> **Extracted entries**

══════════

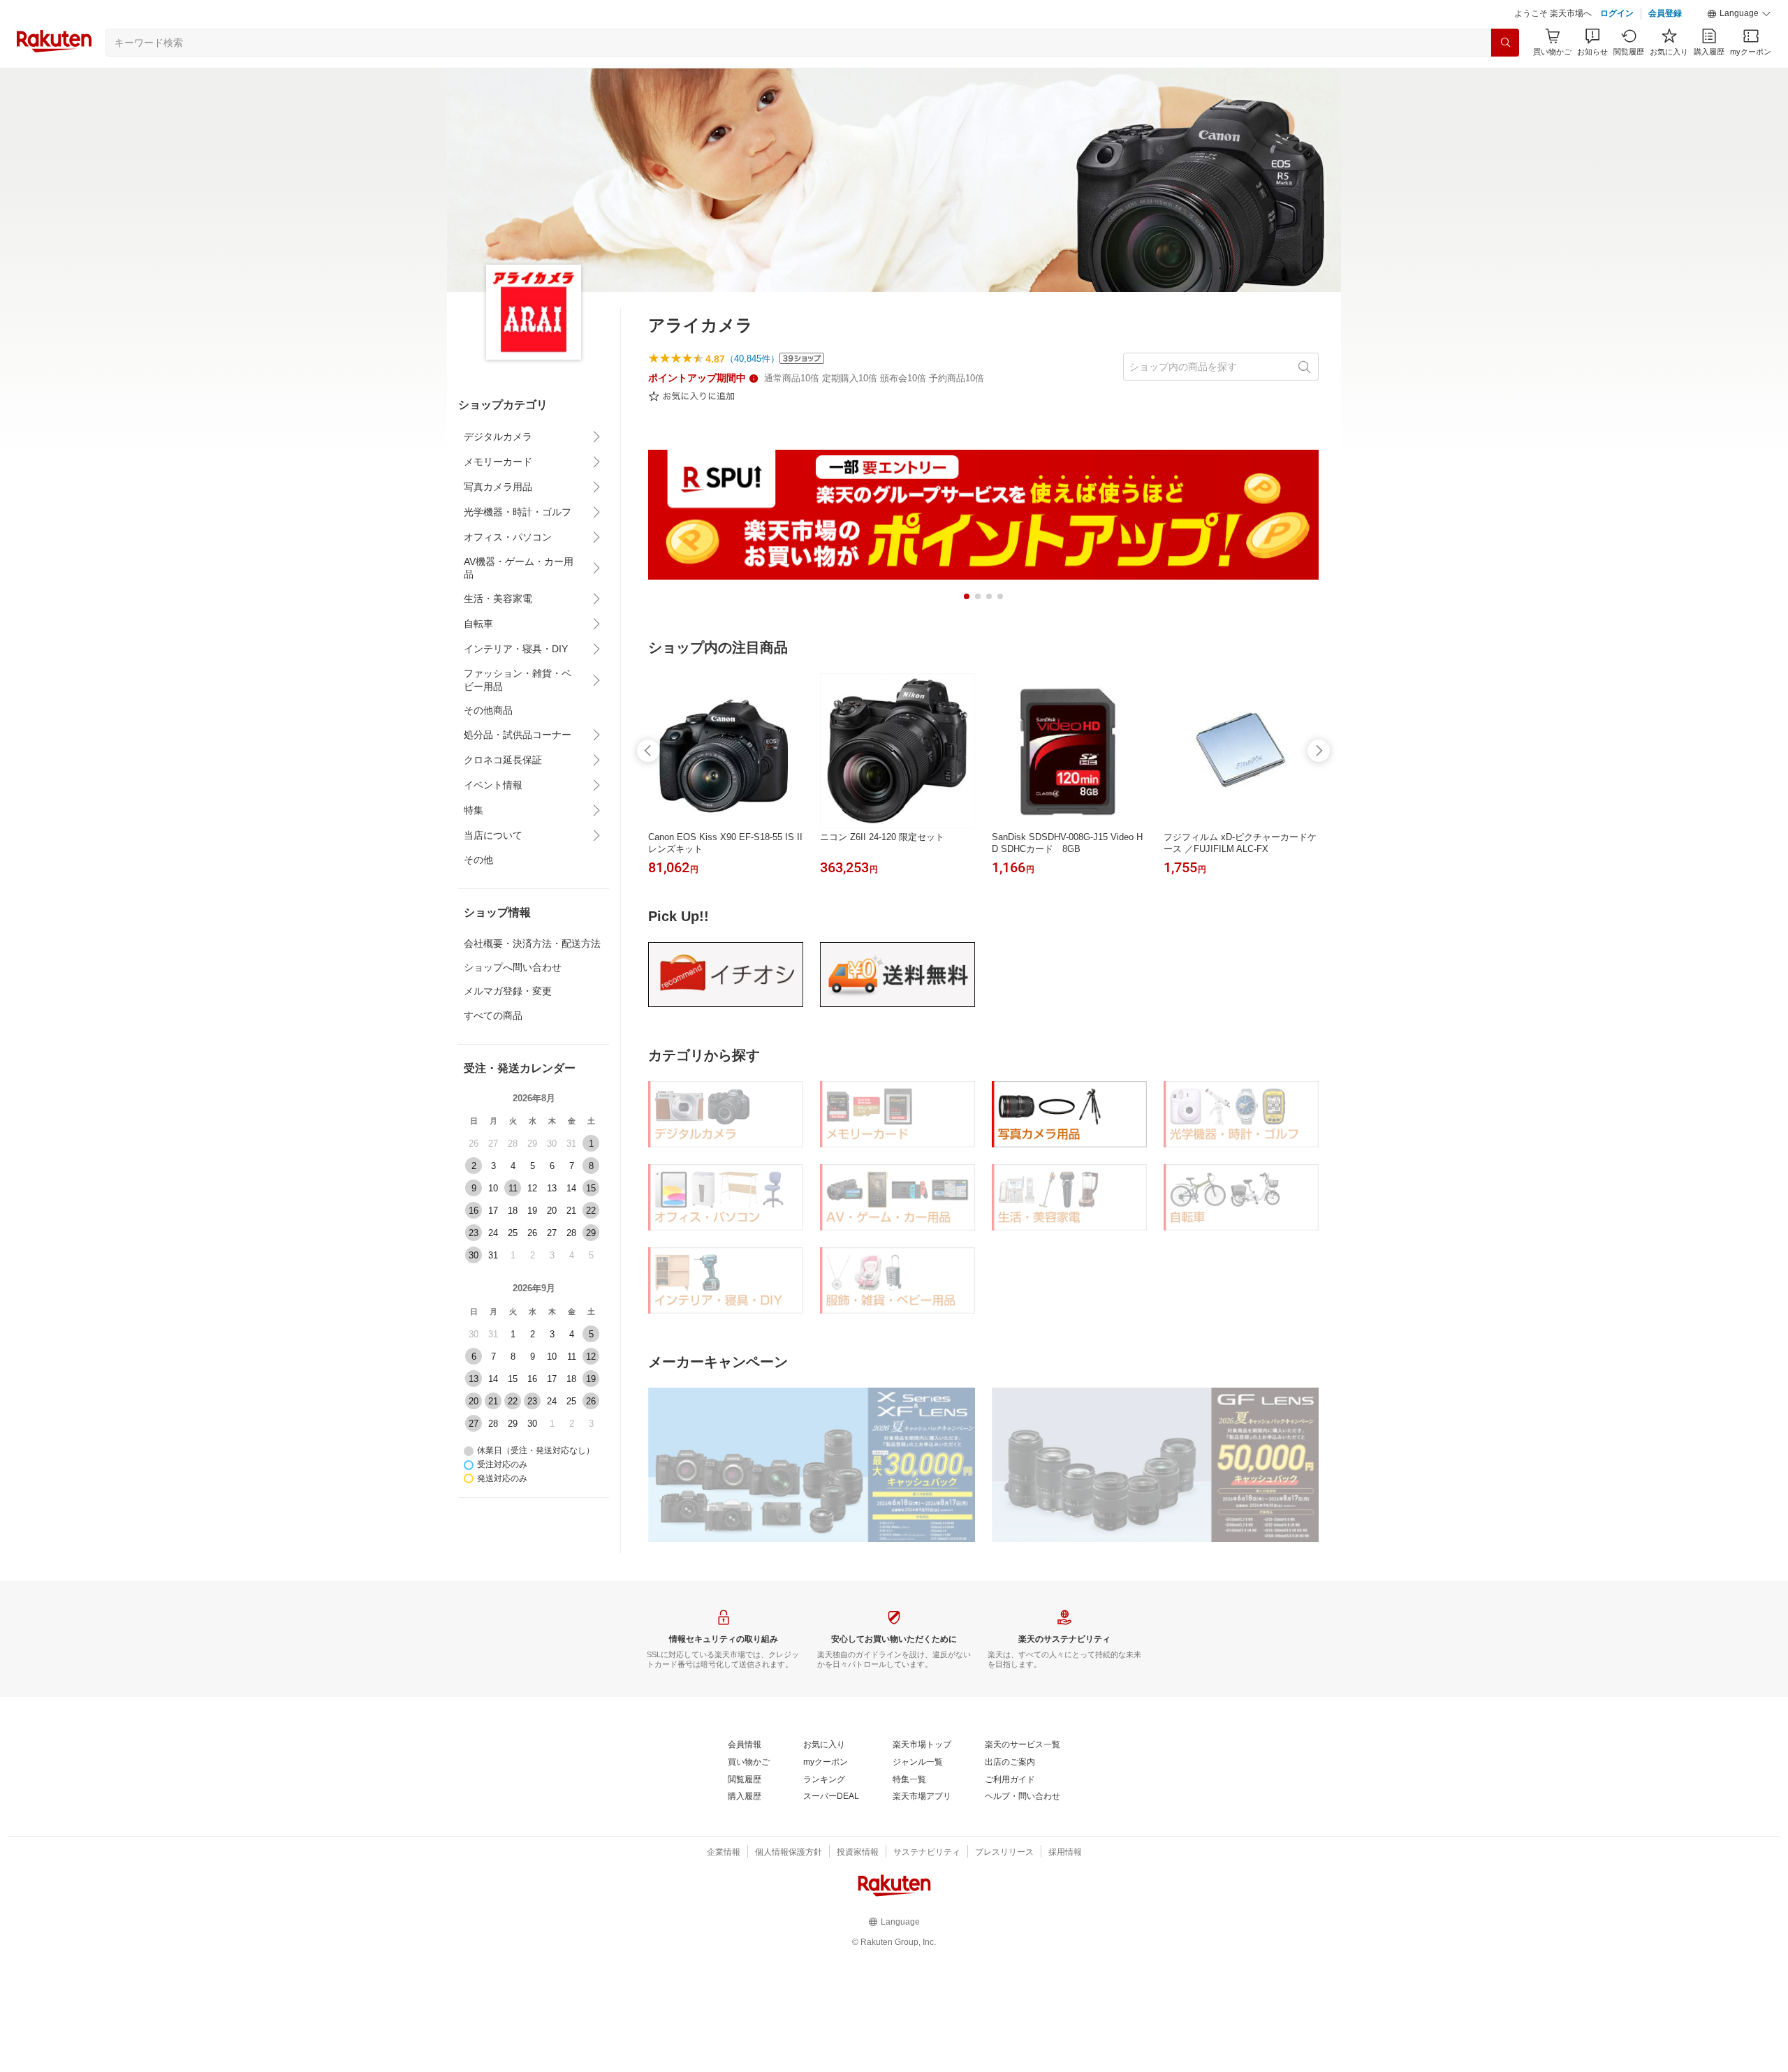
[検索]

══════════

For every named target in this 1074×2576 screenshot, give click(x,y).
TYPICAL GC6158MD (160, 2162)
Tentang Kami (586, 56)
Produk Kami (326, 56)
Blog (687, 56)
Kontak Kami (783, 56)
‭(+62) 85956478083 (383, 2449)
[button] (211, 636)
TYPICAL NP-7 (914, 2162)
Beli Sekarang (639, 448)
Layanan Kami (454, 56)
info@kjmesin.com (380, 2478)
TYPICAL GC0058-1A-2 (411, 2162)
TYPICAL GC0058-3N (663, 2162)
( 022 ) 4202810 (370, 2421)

══════════

Take the stretch of lines above from the one containing "Kontak Kami (783, 56)" through the one containing "( 022 ) 4202810 (370, 2421)" and repeat it exactly, adding no other line.

Kontak Kami (783, 56)
‭(+62) 85956478083 (383, 2449)
[button] (211, 636)
TYPICAL NP-7 (914, 2162)
Beli Sekarang (639, 448)
Layanan Kami (454, 56)
info@kjmesin.com (380, 2478)
TYPICAL GC0058-1A-2 (411, 2162)
TYPICAL GC0058-3N (663, 2162)
( 022 ) 4202810 (370, 2421)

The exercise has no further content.